━━━━━ DATA RECORDS ━━━━━
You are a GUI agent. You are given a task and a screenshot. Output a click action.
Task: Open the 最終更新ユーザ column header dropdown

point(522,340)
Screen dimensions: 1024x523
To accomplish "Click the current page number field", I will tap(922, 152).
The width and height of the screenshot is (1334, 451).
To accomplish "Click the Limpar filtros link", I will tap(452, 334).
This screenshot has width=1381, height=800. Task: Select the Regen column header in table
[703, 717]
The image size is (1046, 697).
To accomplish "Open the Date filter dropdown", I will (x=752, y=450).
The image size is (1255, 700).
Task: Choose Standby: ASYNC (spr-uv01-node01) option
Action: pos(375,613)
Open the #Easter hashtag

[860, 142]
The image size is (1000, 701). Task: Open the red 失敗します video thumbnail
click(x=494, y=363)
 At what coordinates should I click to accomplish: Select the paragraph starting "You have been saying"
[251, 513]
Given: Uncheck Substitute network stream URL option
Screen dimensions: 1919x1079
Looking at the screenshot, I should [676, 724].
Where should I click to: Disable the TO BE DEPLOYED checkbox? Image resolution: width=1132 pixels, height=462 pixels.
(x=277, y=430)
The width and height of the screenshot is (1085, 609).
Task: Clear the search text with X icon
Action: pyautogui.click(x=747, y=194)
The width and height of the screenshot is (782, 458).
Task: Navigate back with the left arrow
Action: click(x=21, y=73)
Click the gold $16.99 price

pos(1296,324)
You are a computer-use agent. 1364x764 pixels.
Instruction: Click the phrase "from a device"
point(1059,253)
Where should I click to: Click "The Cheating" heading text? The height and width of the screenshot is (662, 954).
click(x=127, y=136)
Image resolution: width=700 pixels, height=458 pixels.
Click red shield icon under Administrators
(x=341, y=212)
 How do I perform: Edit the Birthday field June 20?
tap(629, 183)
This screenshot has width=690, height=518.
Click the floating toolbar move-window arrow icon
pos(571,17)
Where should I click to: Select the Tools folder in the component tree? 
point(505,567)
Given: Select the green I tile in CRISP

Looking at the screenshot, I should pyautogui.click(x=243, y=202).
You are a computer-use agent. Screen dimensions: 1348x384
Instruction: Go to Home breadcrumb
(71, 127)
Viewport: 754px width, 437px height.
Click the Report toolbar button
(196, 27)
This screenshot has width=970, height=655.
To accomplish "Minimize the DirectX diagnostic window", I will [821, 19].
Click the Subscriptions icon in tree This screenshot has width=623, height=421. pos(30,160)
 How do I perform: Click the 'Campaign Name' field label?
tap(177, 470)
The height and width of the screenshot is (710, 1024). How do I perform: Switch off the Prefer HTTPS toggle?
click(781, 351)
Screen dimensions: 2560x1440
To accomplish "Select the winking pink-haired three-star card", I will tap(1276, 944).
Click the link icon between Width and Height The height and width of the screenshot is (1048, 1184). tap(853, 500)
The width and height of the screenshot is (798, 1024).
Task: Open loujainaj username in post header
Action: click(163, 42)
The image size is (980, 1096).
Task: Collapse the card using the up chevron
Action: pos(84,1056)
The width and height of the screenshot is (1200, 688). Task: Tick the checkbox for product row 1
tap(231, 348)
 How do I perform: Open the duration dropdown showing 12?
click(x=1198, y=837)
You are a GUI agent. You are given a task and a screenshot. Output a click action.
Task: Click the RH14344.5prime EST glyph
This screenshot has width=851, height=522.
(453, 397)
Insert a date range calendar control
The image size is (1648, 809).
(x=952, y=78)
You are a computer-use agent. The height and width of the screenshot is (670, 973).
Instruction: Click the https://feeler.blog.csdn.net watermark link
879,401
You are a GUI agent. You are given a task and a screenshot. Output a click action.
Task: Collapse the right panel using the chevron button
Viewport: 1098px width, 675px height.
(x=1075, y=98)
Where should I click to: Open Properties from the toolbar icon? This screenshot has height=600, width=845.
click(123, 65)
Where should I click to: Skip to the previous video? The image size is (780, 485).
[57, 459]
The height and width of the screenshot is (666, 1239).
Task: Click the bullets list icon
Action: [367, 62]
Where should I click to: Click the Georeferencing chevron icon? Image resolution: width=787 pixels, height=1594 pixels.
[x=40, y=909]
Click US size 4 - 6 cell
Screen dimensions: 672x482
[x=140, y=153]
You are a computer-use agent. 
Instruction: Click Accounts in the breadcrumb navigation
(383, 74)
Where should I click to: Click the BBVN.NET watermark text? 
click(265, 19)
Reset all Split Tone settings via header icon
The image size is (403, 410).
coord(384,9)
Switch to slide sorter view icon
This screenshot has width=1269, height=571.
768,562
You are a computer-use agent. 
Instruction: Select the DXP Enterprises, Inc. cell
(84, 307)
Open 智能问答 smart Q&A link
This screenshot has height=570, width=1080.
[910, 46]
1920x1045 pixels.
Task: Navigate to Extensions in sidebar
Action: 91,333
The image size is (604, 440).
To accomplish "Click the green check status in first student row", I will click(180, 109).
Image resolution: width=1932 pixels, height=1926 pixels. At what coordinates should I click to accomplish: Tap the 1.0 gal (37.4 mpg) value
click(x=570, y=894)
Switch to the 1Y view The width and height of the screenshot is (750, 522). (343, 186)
━━━━━
▸ **PROBLEM STATEMENT**
Transcribe, exactly and without additions, the lines of the records above, beginning with the line that contains "Screen dimensions: 1919x1079" and ending with the line that contains "Click the Subscriptions", both included.

▸ **OUTPUT OF THE EXERCISE**
Screen dimensions: 1919x1079
Looking at the screenshot, I should [676, 724].
Where should I click to: Disable the TO BE DEPLOYED checkbox? Image resolution: width=1132 pixels, height=462 pixels.
(x=277, y=430)
The width and height of the screenshot is (1085, 609).
Task: Clear the search text with X icon
Action: pyautogui.click(x=747, y=194)
The width and height of the screenshot is (782, 458).
Task: Navigate back with the left arrow
Action: click(x=21, y=73)
Click the gold $16.99 price

pos(1296,324)
You are a computer-use agent. 1364x764 pixels.
Instruction: Click the phrase "from a device"
point(1059,253)
Where should I click to: Click "The Cheating" heading text? The height and width of the screenshot is (662, 954).
click(x=127, y=136)
Image resolution: width=700 pixels, height=458 pixels.
Click red shield icon under Administrators
(x=341, y=212)
 How do I perform: Edit the Birthday field June 20?
tap(629, 183)
This screenshot has width=690, height=518.
Click the floating toolbar move-window arrow icon
pos(571,17)
Where should I click to: Select the Tools folder in the component tree? 
point(505,567)
Given: Select the green I tile in CRISP

Looking at the screenshot, I should pyautogui.click(x=243, y=202).
You are a computer-use agent. Screen dimensions: 1348x384
Instruction: Go to Home breadcrumb
(71, 127)
Viewport: 754px width, 437px height.
Click the Report toolbar button
(196, 27)
This screenshot has width=970, height=655.
To accomplish "Minimize the DirectX diagnostic window", I will [821, 19].
Click the Subscriptions icon in tree This screenshot has width=623, height=421. pos(30,160)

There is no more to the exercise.